De esta manera, es desestructurada de raíz la posibilidad de pensar diferente y, con ella, de reprogramar alternativamente el futuro. Éste es el secreto del asimbolismo hoy hegemónico, con su tendencia patológica a recondicir cualquier cosa al plano de la objetividad aprospectiva, desvinculada de toda culturalidad y excluida del fieri histórico.
El hecho de que el Nomos de la economía tienda cada vez más frecuentemente a presentarse como algo dado natural-eterno, sin principio ni fin porque está sustraído a la norma del devenir, lo prueba el hecho de que las leyes de las finanzas son válidas hoy para los hombres como una necesidad natural y los propios movimientos del mercado, tan impredecibles como los terremotos y los tsunamis, se abaten sobre la sociedad con la misma inevitabilidad que las catástrofes naturales que -inenmendables, independientes de nuestra voluntad y, además, inscritas en el orden de las cosas- deben simplemente ser sufridas, registradas y contempladas con el gélido pathos de la distancia.
El mundo social producido por la praxis humana ha sido fetichistamente transformado en una realidad natural autónoma, en una presencia sustraída al devenir. En la realidad objetiva que tenemos ante nosotros ya no somos capaces de identificar los rasgos de nuestra praxis cristalizada, o sea hecha mundo y, por eso mismo, siempre reprogramable y nunca definitiva. Al contrario, en virtud de la mortificante lógica de la cosificación que transforma en cosa y, más concretamente, en objeto natural e inenmendable todo aquello que es histórica y socialmente determinado, descubrimos en el mundo objetivo la presencia amenazante e ingobernable de una naturaleza hostil a nosotros, independiente y soberana, que nos impone el doble rito de su conservación y de su obsequiosa veneración.

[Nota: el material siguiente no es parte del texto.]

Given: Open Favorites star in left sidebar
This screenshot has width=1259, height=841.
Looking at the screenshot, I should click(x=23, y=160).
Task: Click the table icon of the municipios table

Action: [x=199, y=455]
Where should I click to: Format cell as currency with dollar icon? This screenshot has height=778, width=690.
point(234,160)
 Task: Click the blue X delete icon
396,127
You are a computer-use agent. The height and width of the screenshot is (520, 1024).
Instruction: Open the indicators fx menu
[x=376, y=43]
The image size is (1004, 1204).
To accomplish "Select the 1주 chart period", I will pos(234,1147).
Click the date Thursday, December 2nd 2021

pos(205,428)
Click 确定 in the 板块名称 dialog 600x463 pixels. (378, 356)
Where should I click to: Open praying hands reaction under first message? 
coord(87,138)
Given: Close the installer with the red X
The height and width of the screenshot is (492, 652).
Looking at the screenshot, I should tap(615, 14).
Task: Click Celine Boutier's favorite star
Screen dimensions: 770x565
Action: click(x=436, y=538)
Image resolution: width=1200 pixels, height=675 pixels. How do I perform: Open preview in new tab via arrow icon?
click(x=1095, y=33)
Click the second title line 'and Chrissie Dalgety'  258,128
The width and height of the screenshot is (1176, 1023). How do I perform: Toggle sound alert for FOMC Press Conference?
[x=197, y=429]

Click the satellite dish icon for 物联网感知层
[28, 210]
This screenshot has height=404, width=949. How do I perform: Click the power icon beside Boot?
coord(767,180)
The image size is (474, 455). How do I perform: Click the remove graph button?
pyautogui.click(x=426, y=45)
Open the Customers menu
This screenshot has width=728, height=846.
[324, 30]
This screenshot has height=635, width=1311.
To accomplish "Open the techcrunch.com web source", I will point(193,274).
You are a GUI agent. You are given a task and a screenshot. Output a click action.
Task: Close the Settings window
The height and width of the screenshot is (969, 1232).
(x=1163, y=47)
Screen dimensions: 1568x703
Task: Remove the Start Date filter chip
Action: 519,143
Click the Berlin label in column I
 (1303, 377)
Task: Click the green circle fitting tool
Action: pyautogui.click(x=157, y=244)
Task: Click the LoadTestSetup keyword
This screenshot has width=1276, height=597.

Los impredecibles incrementos de los spread, las incontrolables leyes de la economía, las caídas de la Bolsa, el movimiento en olas de los títulos del mercado, son todos objetos social e históricamente producidos, resultados «sensiblemente suprasensibles» -como habría dicho Marx– de un actuar humano que se desenmaraña en el teatro de la temporalidad histórica: y, sin embargo, son vistos como si fueran naturaleza ya desde siempre dada, sustraída a nuestro actuar y, por tanto, ni gobernable ni transformable. Su darse es inapelable: no se puede saber de dónde provienen ni cómo son posibles.
Ya desde estas impresionistas consideraciones aflora el entrelazamiento alquímico de crítica e historicidad. Si la reconducción del elemento histórico-social a la esfera de la naturaleza equivale a la aniquilación de la energía crítico-transformadora (y, además, constituye el secreto de la lógica ideológica), se sigue que, a la inversa, la historización de la prospectiva se sitúa como condicio sine qua non para el ejercicio de las dos instancias recíprocamente inervadas de la desmitificación crítica y de la praxis antiadaptativa. El hodierno presente ha sancionado la derrota de la crítica en el acto mismo acto con el que ha depuesto la historicidad.